Table 5 Summary of annual economic impacts for Brittany

Based on two literature reviews respectively dealing with the quantification of the economic impacts of the Saint-Brieuc offshore wind project (Table 13 from Appendix 5¹⁶) and overseas offshore wind projects (Table 14 from Appendix 5), Table 8 presents a comparative analysis on the employment generated by the Saint-Brieuc offshore wind farm^{. 17} Part I of this table which gives the results of studies assessing the economic impacts of the Saint-Brieuc offshore wind farm shows that our expected levels of employment in Brittany during the investment and O&M phases, considered separately, are relatively optimistic. In particular, our results foresee 1919 direct FTE jobs in Brittany during the investment phase. Similarly, Nass&Wind [76] states that between 1500 and 2000 direct FTE jobs will be generated whatever the region. During the O&M phase, Nass&Wind [76] and Oxford Economics [80] respectively estimated the total expected number of direct FTE jobs for all regions/geographical areas at 60 and 110.¹⁸ However, our results suggest that 200 FTE jobs will be created in Brittany.

Considering the aggregated impact of the investment and O&M phases on employment, the comparative analysis shows that the number of expected jobs in Brittany estimated by Ailes Marines SAS [6] is lower than our estimates. In contrast to their assertion that 1000 direct FTE jobs will be created, our results suggest that there will be 2119 direct FTE jobs. Similarly, when compared to estimations of BPN [16], quoted in CCICA [23], our results show that a large part of employment generated will occur in Brittany: more precisely, of the 2500 direct FTE jobs, 2119 will be located in Brittany. Conversely, compared with results of EWEA [39] showing that 5500 direct and indirect jobs can be expected of the Saint-Brieuc project, our results indicate that only 2732 direct and indirect jobs can be expected.

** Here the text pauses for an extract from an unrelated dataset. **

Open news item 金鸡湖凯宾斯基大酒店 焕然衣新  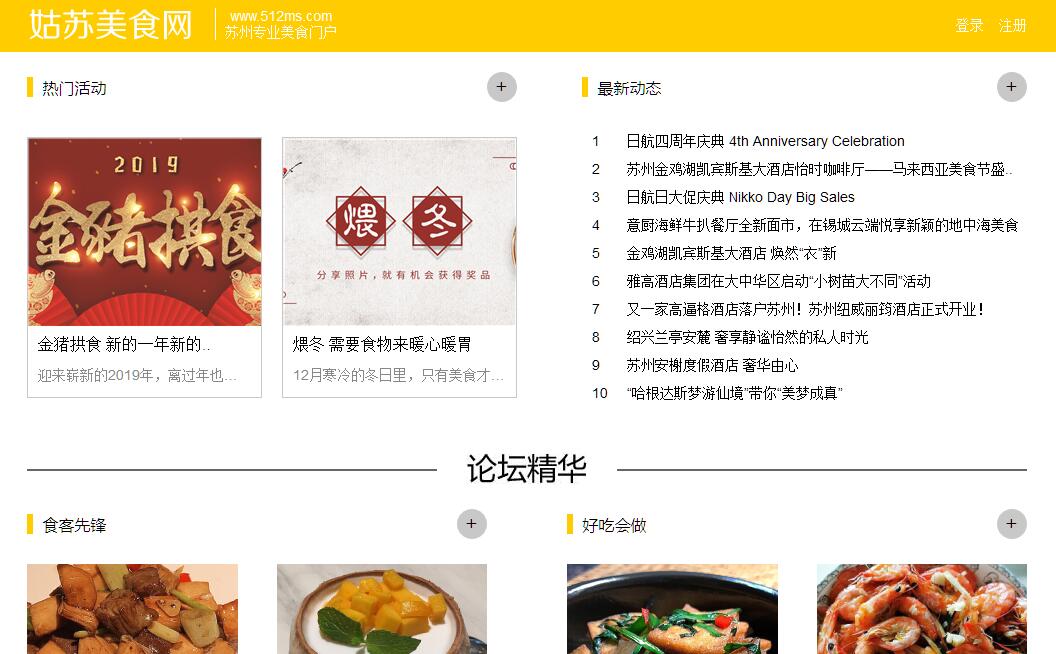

When comparing our results with those of overseas offshore wind farms having an equivalent size to the Saint-Brieuc farm, i.e., 500 MW, as reported in part II of Table 8,¹⁹ we found high variability. For example, US DE [98] corroborate our results. They state that for a farm of 500 MW, 4.99 FTE jobs per MW and 1.66 FTE jobs per MW (per annum) are expected during the investment and O&M phases, respectively, which is comparable to our results, i.e., 6.03 FTE jobs per MW and 1.02 FTE jobs per MW (per annum) during the same respective phases. Nevertheless, Oxford Economics [80] and Colbert-Busch et al. [26] indicate that our results overestimate employment impacts during the investment and the O&M phases. For example, according to Colbert-Busch et al. [26], 500 MW of installed offshore wind capacity can engender 3.62 FTE jobs/year/MW during the investment phase and 0.67 during the O&M phase. Conversely, estimations from Sercy et al. [89] and Zammit and Miles [103] reveal that our results comparatively underestimate impacts during the investment. For instance, although our results predict 6.03 FTE jobs per MW, Zammit and Miles [103] states that 19 FTE jobs per MW can be created. As for total employment impact, results of Flynn and Carey [44] appear to suggest that we overestimate the expected total number of jobs, i.e., 7.05 per MW (per annum) compared with 3.92 jobs per MW.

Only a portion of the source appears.